■ **Recorded information**:
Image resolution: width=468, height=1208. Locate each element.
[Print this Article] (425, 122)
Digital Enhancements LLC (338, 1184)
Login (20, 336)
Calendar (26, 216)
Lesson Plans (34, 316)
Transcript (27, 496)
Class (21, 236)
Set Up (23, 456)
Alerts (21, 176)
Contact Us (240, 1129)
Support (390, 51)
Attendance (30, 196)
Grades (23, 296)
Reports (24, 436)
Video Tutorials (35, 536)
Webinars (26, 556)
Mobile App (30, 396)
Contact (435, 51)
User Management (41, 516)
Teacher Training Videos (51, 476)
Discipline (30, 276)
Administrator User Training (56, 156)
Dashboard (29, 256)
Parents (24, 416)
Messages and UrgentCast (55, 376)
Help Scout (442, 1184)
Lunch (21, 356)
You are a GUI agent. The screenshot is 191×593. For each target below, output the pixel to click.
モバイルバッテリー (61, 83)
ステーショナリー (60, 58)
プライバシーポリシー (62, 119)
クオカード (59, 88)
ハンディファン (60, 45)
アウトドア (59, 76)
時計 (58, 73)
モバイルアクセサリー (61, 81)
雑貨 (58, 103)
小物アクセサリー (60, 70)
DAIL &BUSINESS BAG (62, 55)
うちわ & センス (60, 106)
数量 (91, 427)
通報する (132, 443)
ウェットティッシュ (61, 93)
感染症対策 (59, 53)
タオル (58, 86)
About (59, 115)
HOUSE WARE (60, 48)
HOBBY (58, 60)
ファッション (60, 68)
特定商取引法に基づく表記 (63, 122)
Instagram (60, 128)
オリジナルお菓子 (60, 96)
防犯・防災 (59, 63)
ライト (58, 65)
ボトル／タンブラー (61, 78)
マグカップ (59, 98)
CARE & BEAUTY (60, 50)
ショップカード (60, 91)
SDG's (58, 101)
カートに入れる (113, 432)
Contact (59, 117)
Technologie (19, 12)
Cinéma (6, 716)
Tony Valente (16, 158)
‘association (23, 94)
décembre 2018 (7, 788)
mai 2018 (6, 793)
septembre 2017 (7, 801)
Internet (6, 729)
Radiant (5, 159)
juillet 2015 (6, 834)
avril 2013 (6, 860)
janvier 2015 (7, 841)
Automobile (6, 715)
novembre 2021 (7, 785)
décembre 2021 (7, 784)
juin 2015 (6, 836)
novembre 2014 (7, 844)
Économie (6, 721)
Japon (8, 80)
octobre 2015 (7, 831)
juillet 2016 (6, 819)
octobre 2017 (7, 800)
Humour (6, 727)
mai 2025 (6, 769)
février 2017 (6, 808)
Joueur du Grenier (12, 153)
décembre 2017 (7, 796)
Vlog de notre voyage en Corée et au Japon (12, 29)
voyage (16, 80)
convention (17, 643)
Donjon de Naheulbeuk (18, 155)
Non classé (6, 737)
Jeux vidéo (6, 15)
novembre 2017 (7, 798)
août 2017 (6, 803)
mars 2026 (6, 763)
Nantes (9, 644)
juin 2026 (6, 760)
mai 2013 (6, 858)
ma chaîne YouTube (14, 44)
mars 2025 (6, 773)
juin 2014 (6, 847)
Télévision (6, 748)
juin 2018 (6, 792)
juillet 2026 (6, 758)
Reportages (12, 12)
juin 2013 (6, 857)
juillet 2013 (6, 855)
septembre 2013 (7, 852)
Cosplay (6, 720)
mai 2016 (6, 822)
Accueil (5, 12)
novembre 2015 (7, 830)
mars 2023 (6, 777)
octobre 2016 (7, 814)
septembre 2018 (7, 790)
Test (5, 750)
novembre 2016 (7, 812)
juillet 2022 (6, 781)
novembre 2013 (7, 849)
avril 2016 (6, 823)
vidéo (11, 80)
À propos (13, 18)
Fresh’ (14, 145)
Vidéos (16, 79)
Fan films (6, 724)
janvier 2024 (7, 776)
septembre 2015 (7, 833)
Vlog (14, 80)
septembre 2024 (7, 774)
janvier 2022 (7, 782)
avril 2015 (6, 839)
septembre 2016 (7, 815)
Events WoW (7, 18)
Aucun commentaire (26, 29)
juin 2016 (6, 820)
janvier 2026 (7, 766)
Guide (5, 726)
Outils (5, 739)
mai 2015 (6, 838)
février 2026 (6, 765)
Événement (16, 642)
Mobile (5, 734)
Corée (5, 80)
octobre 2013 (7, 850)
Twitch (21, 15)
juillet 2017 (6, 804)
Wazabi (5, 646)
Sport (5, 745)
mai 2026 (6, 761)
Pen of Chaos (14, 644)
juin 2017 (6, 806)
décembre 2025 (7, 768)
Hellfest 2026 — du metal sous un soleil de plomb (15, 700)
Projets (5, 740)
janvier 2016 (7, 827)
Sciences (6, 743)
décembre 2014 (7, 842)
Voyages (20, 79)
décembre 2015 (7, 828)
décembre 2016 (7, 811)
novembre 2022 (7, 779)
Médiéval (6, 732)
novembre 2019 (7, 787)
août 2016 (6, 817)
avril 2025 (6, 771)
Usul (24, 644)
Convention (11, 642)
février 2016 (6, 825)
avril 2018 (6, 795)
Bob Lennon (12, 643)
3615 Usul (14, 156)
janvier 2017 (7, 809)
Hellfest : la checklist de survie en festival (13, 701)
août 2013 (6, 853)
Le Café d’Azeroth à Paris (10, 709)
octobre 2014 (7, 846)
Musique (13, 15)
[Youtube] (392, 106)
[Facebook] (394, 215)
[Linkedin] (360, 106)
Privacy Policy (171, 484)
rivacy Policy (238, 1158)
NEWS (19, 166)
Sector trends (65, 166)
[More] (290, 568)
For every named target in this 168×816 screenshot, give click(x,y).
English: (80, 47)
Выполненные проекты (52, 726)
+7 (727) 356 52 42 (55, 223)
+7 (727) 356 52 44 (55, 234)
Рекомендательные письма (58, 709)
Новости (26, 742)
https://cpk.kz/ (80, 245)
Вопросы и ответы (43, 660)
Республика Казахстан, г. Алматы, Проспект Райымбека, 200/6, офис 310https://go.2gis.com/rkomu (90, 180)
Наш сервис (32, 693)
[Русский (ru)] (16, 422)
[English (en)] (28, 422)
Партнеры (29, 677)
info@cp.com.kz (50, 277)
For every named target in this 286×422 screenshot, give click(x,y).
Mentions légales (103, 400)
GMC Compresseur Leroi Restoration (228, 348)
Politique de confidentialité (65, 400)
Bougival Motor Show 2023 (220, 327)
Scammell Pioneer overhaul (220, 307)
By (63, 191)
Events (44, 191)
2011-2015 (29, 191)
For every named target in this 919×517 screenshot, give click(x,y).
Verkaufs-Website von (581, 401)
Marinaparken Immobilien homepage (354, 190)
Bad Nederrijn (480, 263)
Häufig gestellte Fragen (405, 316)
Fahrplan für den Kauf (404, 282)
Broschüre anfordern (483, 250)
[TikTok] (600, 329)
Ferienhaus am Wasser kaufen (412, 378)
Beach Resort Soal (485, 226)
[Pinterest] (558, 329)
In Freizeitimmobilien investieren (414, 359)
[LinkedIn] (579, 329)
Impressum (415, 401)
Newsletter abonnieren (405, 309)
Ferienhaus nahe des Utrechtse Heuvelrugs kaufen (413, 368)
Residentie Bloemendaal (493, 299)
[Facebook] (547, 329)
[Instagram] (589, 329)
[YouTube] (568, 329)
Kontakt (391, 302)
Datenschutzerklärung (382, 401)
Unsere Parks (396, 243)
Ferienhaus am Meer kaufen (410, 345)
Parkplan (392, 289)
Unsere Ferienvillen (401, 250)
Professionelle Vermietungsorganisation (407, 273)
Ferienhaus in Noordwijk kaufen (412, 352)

■ **Task goal**:
Rewrite the entries in the part that opens with the line containing "Parents (24, 416)" and closes with the line containing "décembre 2017 (7, 796)", with both of those lines included. Keep every line, requests included, and offset each answer coordinate by -72, applying it to both numbers in every pair.

■ **Final result**:
Parents (-48, 344)
Messages and UrgentCast (-17, 304)
Help Scout (370, 1112)
Lunch (-51, 284)
You are a GUI agent. The screenshot is 191×593. For each target below, output the pixel to click.
モバイルバッテリー (-11, 11)
ステーショナリー (-12, -14)
プライバシーポリシー (-10, 47)
クオカード (-13, 16)
ハンディファン (-12, -27)
アウトドア (-13, 4)
時計 (-14, 1)
モバイルアクセサリー (-11, 9)
雑貨 (-14, 31)
小物アクセサリー (-12, -2)
DAIL &BUSINESS BAG (-10, -17)
うちわ & センス (-12, 34)
数量 (19, 355)
通報する (60, 371)
ウェットティッシュ (-11, 21)
感染症対策 (-13, -19)
タオル (-14, 14)
About (-13, 43)
HOUSE WARE (-12, -24)
HOBBY (-14, -12)
ファッション (-12, -4)
特定商取引法に基づく表記 (-9, 50)
Instagram (-12, 56)
オリジナルお菓子 (-12, 24)
防犯・防災 (-13, -9)
ライト (-14, -7)
ボトル／タンブラー (-11, 6)
マグカップ (-13, 26)
CARE & BEAUTY (-12, -22)
ショップカード (-12, 19)
SDG's (-14, 29)
カートに入れる (41, 360)
Contact (-13, 45)
Technologie (-53, -60)
Cinéma (-66, 644)
Tony Valente (-56, 86)
‘association (-49, 22)
décembre 2018 (-65, 716)
mai 2018 (-66, 721)
septembre 2017 (-65, 729)
Internet (-66, 657)
Radiant (-67, 87)
juillet 2015 (-66, 762)
avril 2013 (-66, 788)
janvier 2015 (-65, 769)
Automobile (-66, 643)
novembre 2021 (-65, 713)
décembre 2021 (-65, 712)
juin 2015 (-66, 764)
novembre 2014 (-65, 772)
Économie (-66, 649)
Japon (-64, 8)
octobre 2015 (-65, 759)
juillet 2016 (-66, 747)
octobre 2017 (-65, 728)
Humour (-66, 655)
mai 2025 (-66, 697)
février 2017 (-66, 736)
Joueur du Grenier (-60, 81)
décembre 2017 (-65, 724)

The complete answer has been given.